Records from a dataset
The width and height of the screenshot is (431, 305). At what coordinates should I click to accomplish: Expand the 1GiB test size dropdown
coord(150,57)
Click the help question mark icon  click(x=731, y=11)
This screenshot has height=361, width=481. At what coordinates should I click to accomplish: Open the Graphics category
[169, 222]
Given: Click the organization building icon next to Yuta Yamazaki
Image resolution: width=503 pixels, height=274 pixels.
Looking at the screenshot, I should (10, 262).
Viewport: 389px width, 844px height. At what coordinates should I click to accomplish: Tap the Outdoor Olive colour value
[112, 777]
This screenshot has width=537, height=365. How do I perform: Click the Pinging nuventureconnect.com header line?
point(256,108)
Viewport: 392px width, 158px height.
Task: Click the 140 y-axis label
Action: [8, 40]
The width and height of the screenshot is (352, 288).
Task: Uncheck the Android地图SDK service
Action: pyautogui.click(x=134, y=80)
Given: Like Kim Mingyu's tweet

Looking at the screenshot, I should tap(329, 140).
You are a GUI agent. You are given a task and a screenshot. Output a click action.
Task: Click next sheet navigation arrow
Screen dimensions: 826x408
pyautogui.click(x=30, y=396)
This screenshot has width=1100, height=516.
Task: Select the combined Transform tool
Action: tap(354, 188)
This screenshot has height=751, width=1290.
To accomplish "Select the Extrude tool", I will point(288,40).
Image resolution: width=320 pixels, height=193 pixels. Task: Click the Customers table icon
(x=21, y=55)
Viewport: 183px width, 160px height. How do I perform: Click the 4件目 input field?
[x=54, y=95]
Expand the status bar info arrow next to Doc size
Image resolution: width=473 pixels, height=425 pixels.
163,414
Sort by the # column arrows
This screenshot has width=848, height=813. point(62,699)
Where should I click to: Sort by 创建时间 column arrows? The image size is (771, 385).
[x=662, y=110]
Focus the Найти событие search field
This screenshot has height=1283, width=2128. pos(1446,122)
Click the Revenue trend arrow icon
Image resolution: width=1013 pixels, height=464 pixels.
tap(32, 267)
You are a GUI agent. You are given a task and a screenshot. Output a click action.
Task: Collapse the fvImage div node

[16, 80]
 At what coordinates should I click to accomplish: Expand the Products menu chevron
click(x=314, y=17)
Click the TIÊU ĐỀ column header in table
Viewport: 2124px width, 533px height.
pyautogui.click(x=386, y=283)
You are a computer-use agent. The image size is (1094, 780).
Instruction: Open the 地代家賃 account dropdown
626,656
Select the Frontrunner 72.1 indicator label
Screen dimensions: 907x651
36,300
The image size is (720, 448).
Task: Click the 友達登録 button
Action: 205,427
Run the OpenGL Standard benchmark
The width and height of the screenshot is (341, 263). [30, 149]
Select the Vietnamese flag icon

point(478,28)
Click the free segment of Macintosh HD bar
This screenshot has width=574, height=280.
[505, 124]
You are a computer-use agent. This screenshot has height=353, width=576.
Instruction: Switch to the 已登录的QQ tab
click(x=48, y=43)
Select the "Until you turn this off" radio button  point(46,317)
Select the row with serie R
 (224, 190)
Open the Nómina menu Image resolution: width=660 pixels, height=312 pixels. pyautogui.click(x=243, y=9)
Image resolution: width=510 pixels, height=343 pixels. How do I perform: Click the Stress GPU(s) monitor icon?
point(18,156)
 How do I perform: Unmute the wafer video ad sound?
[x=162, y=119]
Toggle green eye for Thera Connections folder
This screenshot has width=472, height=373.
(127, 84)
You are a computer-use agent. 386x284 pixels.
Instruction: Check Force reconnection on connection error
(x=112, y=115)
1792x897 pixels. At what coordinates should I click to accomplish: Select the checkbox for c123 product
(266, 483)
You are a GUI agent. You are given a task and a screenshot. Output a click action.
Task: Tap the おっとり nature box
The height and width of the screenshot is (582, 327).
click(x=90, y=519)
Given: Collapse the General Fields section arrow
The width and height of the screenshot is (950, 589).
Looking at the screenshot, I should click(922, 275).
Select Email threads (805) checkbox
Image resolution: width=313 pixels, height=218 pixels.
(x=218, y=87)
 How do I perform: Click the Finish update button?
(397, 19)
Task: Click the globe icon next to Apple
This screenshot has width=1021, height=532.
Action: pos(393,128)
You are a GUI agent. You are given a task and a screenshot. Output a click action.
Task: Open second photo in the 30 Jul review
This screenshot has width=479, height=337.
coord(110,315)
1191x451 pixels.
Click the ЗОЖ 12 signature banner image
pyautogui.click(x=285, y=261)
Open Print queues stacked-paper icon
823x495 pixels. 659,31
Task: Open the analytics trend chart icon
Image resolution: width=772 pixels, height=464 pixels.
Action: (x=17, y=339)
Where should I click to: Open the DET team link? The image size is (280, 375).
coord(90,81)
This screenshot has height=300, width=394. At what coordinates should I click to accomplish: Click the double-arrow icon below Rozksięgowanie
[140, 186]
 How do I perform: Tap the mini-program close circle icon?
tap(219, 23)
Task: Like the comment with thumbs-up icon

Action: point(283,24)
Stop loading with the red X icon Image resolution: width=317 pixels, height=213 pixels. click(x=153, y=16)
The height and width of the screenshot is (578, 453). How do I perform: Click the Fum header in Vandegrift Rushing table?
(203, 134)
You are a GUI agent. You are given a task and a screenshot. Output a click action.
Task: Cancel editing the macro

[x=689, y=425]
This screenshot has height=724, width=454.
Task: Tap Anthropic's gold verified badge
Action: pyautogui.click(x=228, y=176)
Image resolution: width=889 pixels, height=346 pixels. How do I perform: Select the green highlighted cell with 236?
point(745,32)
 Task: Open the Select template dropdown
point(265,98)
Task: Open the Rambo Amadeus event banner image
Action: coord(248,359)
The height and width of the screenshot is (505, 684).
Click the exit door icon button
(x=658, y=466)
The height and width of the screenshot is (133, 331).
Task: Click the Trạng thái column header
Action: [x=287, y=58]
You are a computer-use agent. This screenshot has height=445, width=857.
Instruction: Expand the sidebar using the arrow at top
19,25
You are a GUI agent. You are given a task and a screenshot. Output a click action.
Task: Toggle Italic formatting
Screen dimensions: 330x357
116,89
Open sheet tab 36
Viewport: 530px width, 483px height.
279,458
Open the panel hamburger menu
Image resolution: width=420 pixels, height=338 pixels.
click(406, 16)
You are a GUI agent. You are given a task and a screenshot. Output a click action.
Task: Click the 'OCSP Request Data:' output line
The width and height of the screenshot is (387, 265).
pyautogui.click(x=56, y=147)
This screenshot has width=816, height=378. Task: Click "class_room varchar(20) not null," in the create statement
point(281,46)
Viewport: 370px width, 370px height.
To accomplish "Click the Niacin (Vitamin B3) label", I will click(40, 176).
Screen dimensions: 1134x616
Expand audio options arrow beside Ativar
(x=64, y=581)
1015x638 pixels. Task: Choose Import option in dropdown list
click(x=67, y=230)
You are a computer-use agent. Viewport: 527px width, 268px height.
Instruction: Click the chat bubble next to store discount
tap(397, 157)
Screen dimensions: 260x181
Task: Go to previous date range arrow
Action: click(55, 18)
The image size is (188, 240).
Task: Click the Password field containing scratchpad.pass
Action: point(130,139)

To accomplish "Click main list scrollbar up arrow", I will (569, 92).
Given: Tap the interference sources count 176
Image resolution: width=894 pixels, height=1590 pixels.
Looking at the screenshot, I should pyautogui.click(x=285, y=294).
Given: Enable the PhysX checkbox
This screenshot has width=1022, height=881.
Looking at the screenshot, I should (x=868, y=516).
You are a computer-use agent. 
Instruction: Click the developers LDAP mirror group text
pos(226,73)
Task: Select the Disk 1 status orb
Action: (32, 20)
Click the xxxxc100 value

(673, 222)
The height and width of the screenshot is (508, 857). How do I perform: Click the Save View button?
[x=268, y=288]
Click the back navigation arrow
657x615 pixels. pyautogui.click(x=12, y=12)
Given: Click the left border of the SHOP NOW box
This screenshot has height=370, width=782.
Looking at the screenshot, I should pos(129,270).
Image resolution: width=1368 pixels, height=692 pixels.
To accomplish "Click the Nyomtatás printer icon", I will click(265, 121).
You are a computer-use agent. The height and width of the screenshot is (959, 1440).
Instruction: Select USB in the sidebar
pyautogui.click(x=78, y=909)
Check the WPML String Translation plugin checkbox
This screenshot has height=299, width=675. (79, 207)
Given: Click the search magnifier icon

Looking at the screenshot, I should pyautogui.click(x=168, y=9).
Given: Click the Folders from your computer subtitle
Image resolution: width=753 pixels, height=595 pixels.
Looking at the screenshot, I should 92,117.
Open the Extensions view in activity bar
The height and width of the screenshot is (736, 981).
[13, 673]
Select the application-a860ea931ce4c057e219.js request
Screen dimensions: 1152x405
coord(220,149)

#### TASK INSTRUCTIONS:
Output an exact copy of the lines beginning at the one that holds "Instruction: Select USB in the sidebar" and running through the final line of the records.

#### ANSWER BOX:
Instruction: Select USB in the sidebar
pyautogui.click(x=78, y=909)
Check the WPML String Translation plugin checkbox
This screenshot has height=299, width=675. (79, 207)
Given: Click the search magnifier icon

Looking at the screenshot, I should pyautogui.click(x=168, y=9).
Given: Click the Folders from your computer subtitle
Image resolution: width=753 pixels, height=595 pixels.
Looking at the screenshot, I should 92,117.
Open the Extensions view in activity bar
The height and width of the screenshot is (736, 981).
[13, 673]
Select the application-a860ea931ce4c057e219.js request
Screen dimensions: 1152x405
coord(220,149)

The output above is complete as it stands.